The low rumble of conversation stopped when Farrell entered the low-ceilinged pub. Farrell smiled nervously, his face reddening, tipping his cap to the gathering. He received no response from any of the drinkers and made his way to the bar.
‘Fine evening,’ he said to the bartender, a balding man with a florid face and a filthy collar worn over a threadbare shirt. The man’s eyes were deep-set, pinpricks of mean light in a fleshy, drinker’s face. Farrell instantly dismissed him as a drunkard. Like his own father, he thought, and then felt shame in the thinking.
The bartender nodded. ‘What can I get you, boy?’ His face remained unmoved.
Farrell felt his face burn.
Boy.
The word was a common, meaningless end to many sentences in Cork, but in the bar-man’s usage Farrell felt a rebuke, a judgement. Unconsciously he shot a look at his reflection in the tarnished mirror behind the bar. His face was young and smooth-skinned, even to his own eyes, the lenses of his spectacles thick and smudged. He looked a student, and maybe not a college one at that. ‘Pint of Murphy’s, please,’ he said, his voice sounding as young to his own ears as his face looked. He cleared his throat and lowered his voice an octave. ‘A sup would do me nicely so it would. Long walk I’ve had today. All the way from …’

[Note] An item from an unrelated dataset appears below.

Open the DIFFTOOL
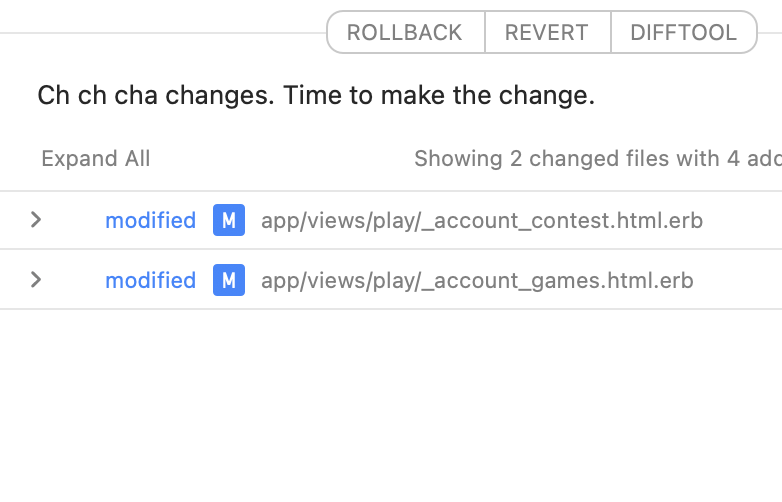The width and height of the screenshot is (782, 502). pyautogui.click(x=683, y=32)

He was about to say Inchigeela, but stopped himself. He realised he was speaking to cover his nervousness, but still had the presence of mind to catch himself before he let slip operational details. Already the dictates of intelligence work had started to take hold. It occurred to Farrell that perhaps Hurley had seen this in him. Had been shrewd enough to spot a talent for the combat of smoke and mirrors Farrell himself had never known he possessed. On thinking this, he became convinced of it and felt a certain pride.
The barman set the pint in front of him and made to turn away.
‘Sorry,’ Farrell said, ‘I couldn’t have a word with you, could I?’ He smiled in what he thought was an ingratiating manner.
The barman made it clear with a dismissive wave of his hand that he was not interested in any kind of chat. Farrell was stumped. He needed to find a man called O’Higgins, the officer-in-charge of the Drumdoolin Company, but assumed he should be circumspect in his use of the name. But the barman’s lack of co-operation was making this difficult.